Bunun üzerine Yaşar, Anayasa Mahkemesine bireysel başvuruda bulundu.
Başvuruyu kabul edilebilir bulan Yüksek Mahkeme, Yaşar'ın Anayasal haklarının ihlal edilmediğine karar verdi.
Kararda, sendika hakkının sınırlama rejimine tabi olduğu belirtilerek, bu sınırlamaların da belli bir çerçeve içinde gerçekleşmesi gerektiği anlatıldı.
Kınama cezası nedeniyle başvurucunun sendika hakkına bir müdahale yapıldığı belirtilen kararda, bu müdahalenin meşru olabilmesi için Anayasa'nın 51. maddesinin ikinci fıkrasında belirtilen milli güvenlik, kamu düzeni, suç işlenmesinin önlenmesi ile genel sağlığın, genel ahlakın, başkalarının hak ve özgürlüklerinin korunması sebebiyle ve kanunla yapılması gerektiği ifade edildi.
Kararda, "Başvurucunun mazeretsiz işe gelmeyerek görevlerini yerine getirmemesi nedeniyle verilen disiplin cezasının Anayasa'nın 51. maddesinin ikinci fıkrasında sayılan meşru amaçları hedeflemediği söylenemez" denildi.
-"Toplumsal hayatı derin şekilde etkiler"
Hak ve özgürlüklere yapılacak her türlü sınırlamada devreye girecek bir başka güvencenin de Anayasa'nın 13. maddesinde ifade edilen "ölçülülük ilkesi" olduğu belirtilen kararda, bu kapsamda söz konusu sınırlamanın "demokratik bir toplumda gerekli" ve "ölçülülük ilkesi"ne uygun olup olmadığına bakılması gerektiği anlatıldı.
Toplum yaşantısının vazgeçilmez parçası olan ulaşım ve ulaştırma sisteminin, ekonomik ve sosyal girdileriyle toplumu sürekli etkilediğinin altı çizilen kararda, devletin temel görevinin ekonomik ve toplumsal gelişmelerin yarattığı ihtiyaçları karşılayabilecek şekilde ulaşım kapasitesi yaratmak, ülke ve toplum çıkarlarına uygun ulaşım sistemlerini kurmak ve koordine etmek olduğu kaydedildi.
Kararda, bu sebeplerle bir sendikal faaliyetin yapılması nedeniyle bu alandaki aksamaların bireysel ve toplumsal hayatı derin şekilde etkileyeceğinin kabul edilmesi gerektiği bildirildi.

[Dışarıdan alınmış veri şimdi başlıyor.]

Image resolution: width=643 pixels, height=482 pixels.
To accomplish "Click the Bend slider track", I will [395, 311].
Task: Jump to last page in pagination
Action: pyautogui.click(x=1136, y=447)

Eylem nedeniyle yük ve yolcu taşıma faaliyetlerinin aksadığı, yolcuların mağdur edildiği belirtilen kararda, şu ifadelere yer verildi:
"Devlet memurlarının bu haktan bütünüyle mahrum bırakılmaları hakkın özünü zedeler. Buna karşın başvurucu tren teşkil memuru olarak görev yapmaktadır ve başvurucunun işe gitmeyerek görevini yerine getirmemesi nedeniyle tren seferleri yapılamamıştır. Başvurucu, işe gelmediği takdirde bazı büro işlerinin aksamasına neden olabilecek büro görevlisi değildir ve yaptığı işi bırakması nedeniyle ulusal ulaşım sisteminin en önemli parçası olan devlet demiryollarının kuruluş faaliyetleri ve ulaşım hizmetleri yapılamamıştır. Başvuruya konu sendikal faaliyetin yapılması nedeniyle bu alandaki aksamalar, bireysel ve toplumsal hayatı derin şekilde ve doğrudan doğruya etkilemiştir."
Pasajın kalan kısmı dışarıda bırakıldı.